Uno degli aspetti più interessanti del progetto è sicuramente la facciata continua che caratterizza l’edificio principale. Si tratta di un sistema a cellule con vetro ad incollaggio strutturale montate in sequenza, tra cui vengono inserite speciali guarnizioni in EPDM che garantiscono una perfetta tenuta sia verticale che orizzontale, oltre a consentire un corretto drenaggio. La precisione nella realizzazione è notevole: ogni cellula è fissata tramite un sistema di staffe che permette anche piccole regolazioni tridimensionali, assicurando così un risultato visivamente impeccabile. Le cellule spandrel, che caratterizzano la facciata, incorporano sistemi attivi quali apribili ad anta, pluviali per raccolta acque piovane, plenum e louvre di ventilazione nascosti dietro pannelli in lamiera perforata. Sono costituite da un reticolo di montanti e traversi in alluminio estruso EN AW-6063 T6, assemblati con cura mediante viti e silicone. Al loro interno è inserita una vetrocamera di ultima generazione. Questa vetrocamera è formata da due lastre di vetro stratificato con intercapedine riempita per il 90% da gas Argon, a garanzia di ottime prestazioni termiche e acustiche.
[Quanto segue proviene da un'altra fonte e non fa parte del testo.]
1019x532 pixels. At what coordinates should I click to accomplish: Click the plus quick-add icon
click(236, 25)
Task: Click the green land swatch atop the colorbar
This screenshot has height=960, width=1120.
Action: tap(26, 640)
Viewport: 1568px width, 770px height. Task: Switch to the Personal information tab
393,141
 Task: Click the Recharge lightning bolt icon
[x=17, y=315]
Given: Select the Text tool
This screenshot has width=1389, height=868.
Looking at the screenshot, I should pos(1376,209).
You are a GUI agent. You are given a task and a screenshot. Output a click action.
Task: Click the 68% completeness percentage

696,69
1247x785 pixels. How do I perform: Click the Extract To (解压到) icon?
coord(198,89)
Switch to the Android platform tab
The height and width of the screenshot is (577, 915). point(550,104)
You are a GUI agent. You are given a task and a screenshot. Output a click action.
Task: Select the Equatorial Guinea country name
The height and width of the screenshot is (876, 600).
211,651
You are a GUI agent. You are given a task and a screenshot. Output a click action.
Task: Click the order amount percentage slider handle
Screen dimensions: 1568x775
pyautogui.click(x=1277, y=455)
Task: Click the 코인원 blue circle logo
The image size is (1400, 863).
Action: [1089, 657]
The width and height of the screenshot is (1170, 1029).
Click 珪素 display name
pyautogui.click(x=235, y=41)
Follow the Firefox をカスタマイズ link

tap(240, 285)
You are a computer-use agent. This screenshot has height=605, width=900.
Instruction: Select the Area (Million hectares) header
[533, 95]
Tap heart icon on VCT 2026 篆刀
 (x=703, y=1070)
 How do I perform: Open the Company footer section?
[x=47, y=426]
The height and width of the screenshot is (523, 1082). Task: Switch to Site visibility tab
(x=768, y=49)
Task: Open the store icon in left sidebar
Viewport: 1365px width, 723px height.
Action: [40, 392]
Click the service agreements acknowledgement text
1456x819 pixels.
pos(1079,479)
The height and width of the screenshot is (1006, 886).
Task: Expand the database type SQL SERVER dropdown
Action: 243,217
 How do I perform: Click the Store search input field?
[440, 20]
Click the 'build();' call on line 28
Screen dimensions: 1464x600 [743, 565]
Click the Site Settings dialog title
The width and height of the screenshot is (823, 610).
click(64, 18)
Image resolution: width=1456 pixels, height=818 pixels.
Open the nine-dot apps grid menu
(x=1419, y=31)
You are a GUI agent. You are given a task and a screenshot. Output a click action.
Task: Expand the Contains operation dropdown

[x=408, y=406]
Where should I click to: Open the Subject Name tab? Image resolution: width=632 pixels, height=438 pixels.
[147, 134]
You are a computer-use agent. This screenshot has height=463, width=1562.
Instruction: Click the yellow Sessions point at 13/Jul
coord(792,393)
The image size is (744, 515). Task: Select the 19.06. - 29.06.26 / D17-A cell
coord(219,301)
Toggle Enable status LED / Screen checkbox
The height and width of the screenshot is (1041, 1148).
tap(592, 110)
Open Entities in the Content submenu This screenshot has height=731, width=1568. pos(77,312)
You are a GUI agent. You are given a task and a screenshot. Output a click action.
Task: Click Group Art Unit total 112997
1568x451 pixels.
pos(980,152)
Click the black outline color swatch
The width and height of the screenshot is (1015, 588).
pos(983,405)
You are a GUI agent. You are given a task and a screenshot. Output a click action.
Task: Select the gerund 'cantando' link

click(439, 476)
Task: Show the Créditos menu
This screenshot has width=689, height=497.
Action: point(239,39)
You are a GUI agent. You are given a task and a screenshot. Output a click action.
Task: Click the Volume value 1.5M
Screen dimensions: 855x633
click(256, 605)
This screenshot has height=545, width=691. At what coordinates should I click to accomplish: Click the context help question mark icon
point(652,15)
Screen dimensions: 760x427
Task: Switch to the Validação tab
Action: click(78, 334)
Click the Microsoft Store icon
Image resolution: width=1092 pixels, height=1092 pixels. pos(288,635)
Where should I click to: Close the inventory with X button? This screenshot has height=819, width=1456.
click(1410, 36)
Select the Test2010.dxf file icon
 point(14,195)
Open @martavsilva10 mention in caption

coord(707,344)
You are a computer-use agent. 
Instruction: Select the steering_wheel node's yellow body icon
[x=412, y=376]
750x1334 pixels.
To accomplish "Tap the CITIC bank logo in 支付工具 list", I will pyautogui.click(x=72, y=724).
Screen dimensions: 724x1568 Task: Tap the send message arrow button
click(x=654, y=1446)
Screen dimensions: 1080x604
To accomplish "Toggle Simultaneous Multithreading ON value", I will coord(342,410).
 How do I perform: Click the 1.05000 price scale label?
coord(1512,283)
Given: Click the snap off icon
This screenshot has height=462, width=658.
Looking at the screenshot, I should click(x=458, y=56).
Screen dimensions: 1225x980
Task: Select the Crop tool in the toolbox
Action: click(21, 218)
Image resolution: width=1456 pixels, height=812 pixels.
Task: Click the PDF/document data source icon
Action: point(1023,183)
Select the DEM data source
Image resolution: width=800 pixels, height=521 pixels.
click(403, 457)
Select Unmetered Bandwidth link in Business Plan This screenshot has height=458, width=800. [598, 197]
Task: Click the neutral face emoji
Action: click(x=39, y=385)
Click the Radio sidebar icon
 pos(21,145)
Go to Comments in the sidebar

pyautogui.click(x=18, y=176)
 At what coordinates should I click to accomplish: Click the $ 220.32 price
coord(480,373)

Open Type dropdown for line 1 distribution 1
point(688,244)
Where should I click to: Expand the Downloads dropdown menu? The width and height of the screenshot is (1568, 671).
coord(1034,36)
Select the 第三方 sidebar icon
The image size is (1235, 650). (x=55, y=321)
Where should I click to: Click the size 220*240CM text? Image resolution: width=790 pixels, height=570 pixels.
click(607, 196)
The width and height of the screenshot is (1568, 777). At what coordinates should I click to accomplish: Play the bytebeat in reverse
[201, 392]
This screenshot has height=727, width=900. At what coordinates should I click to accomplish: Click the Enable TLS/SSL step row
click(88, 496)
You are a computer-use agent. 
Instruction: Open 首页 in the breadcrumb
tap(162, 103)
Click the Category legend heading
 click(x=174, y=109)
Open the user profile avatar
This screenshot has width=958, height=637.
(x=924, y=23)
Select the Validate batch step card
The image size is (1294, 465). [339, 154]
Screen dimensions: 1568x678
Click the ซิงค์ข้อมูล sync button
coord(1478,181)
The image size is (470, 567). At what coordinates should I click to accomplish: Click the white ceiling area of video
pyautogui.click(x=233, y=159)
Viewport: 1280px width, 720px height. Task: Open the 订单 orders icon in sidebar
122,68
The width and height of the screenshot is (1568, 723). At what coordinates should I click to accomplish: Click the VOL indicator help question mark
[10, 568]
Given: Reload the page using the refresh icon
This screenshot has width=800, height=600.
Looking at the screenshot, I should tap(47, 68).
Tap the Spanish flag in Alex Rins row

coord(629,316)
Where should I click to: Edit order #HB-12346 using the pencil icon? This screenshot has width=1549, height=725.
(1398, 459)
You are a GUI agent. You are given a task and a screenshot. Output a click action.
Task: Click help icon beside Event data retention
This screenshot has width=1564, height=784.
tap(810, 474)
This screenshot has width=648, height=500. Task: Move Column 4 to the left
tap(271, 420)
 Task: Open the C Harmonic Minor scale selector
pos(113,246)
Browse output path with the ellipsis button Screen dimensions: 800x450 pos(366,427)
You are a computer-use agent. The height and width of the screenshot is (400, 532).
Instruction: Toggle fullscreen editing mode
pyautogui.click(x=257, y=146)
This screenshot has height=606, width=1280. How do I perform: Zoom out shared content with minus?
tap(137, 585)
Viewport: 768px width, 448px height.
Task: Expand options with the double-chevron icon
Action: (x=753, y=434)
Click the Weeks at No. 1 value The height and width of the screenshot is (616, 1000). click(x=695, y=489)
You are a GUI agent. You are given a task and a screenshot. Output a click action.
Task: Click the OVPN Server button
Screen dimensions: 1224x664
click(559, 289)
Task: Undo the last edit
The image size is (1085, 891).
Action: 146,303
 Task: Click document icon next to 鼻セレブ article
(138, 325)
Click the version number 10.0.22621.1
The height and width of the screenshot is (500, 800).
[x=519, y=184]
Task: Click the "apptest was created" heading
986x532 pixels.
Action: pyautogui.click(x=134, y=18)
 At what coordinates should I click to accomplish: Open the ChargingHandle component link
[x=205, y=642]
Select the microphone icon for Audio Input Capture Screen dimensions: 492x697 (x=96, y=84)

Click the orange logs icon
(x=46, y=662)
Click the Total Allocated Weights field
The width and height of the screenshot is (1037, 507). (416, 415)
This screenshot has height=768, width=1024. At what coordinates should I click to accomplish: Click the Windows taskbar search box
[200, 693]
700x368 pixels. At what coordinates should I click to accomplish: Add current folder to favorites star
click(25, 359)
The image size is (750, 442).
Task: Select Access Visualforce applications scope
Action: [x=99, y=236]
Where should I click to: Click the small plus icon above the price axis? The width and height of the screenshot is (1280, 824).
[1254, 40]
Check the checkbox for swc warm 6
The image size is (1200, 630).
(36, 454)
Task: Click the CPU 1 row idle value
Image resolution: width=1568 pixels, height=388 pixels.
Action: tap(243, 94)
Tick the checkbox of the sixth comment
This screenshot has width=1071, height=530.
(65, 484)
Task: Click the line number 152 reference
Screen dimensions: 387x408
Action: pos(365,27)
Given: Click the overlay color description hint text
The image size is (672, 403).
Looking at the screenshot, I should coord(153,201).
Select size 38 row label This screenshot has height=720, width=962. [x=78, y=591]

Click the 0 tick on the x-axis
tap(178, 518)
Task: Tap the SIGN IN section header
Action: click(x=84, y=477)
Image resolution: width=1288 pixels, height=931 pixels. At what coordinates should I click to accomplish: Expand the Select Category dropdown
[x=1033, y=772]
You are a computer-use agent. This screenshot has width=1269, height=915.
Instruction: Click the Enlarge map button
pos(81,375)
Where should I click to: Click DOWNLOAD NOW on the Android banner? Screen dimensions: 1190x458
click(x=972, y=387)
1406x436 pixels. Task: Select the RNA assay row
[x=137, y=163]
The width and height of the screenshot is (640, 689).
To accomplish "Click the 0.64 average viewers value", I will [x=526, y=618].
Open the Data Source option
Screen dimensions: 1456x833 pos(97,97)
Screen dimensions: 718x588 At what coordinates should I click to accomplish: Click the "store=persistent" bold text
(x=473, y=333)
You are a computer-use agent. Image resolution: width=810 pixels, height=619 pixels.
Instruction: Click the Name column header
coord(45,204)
Le cellule sono composte da telai in alluminio sui quali viene applicata la vetrocamera mediante incollaggio con silicone strutturale, sia per i vetri vision per gli spandrel. Sul perimetro di ogni cellula sono applicati telai vulcanizzati a formare la prima barriera di tenuta. Sul lato esterno dei traversi sono installate delle fin orizzontali in corrispondenza dello stack joint che danno continuità agli elementi aggettanti delle unit spandrel.
Un elemento distintivo del progetto sono appunto le unit spandrel caratterizzate dalla presenza di fin verticali estruse in alluminio verniciato, di particolare impatto visivo, disposte con un interasse di 150mm tra loro che si uniscono alle fin orizzontali. Questi elementi contribuiscono principalmente all’estetica dell’insieme ma permettono anche la ventilazione naturale attraverso l’impiego di apribili ad anta inseriti nelle cellule spandrel. Si utilizzano vetrocamera speciali e pannelli di lana ad alta densità, chiusi da lamiere in alluminio e acciao per assicurare durata e resistenza.
Non manca l'attenzione alla funzionalità: le cellule spandrel nascondono al loro interno un sistema di pluviali in cascata che raccolgono e convogliano le acque piovane dei terrazzi, questo grazie ad una soluzione tecnica perfettamente integrata e senza compromettere l'estetica.
Lo stesso avviene per gli impianti di ventilazione attivi che sono collegati alle cellule e scambiano con l’esterno attraverso dei plenum e louvre svilupparti ad-hoc per essere inseriti nelle cellule spandrel.